Warning after Huddersfield man dies sniffing lighter fuel
A CORONER has warned of the dangers of inhaling lighter fuel after hearing how butane gas claimed the life of a Huddersfield man.
An inquest heard how Adam Fitzpatrick, 25, was breathing in the gas in his bedroom together with his schoolgirl girlfriend when he collapsed and died.
His girlfriend, 16-year-old Stevie Clay, survived but deputy coroner Mark Hinchliffe said he hoped Adam’s tragic death would be a lesson to others about the ‘extreme dangers’ associated with butane gas.
He said: "The only good outcome that can come from this is that Stevie and other young people learn a lesson and that other lives are saved.
"A young life has been lost unnecessarily for the cheap thrills that this substance gives."
The Huddersfield inquest heard how Mr Fitzpatrick had started abusing solvents at the age of 15 with friends, but decided to stop.
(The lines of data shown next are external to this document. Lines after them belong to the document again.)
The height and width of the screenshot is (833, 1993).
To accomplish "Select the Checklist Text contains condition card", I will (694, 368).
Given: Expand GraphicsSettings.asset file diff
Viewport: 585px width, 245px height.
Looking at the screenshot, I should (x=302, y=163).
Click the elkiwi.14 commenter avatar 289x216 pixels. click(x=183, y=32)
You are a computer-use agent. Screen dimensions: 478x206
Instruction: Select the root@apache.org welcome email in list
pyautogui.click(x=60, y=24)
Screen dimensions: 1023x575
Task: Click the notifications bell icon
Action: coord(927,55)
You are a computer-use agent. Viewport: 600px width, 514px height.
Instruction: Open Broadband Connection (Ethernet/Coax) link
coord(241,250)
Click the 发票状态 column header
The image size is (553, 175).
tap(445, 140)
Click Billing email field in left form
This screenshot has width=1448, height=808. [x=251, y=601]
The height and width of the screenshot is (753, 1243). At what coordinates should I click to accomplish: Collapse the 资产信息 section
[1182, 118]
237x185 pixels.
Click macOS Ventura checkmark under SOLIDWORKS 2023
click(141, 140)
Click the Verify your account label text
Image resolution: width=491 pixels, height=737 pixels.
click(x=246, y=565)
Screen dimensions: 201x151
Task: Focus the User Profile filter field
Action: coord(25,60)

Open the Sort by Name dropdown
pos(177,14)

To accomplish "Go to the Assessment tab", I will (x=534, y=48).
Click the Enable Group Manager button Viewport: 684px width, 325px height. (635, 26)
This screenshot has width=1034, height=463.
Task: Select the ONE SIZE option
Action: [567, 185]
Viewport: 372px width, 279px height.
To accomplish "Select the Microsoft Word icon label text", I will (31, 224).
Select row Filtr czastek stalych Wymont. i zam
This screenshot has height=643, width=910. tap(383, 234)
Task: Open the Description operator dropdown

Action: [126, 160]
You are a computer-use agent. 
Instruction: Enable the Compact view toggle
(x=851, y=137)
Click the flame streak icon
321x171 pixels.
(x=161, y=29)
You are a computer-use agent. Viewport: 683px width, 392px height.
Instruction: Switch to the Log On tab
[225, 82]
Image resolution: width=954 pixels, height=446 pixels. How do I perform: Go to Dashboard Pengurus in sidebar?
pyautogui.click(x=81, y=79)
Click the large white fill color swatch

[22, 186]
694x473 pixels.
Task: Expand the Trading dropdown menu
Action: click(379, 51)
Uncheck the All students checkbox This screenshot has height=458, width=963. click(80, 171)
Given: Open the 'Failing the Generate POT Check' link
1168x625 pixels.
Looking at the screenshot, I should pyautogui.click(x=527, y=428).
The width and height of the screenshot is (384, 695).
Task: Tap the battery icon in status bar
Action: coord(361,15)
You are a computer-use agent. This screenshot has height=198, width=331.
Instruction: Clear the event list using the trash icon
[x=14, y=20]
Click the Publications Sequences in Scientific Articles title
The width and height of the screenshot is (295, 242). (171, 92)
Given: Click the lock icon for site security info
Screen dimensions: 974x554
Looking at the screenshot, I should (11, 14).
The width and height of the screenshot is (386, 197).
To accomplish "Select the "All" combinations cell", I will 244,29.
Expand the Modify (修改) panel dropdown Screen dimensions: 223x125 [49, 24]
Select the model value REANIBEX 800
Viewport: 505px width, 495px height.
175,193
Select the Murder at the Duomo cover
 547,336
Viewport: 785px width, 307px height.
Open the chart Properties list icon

However he asked his girlfriend if she wanted to try it and the two started inhaling lighter fuel together regularly.
Miss Clay told the inquest how they were soon inhaling every day and that the substance made her boyfriend quiet and prone to hallucinations.
She wept as she told how on December 21 she and her boyfriend had bought two cans of lighter fuel before returning later to Mr Fitzpatrick’s bedroom at his parents’ home in Moorside Avenue, Crosland Moor.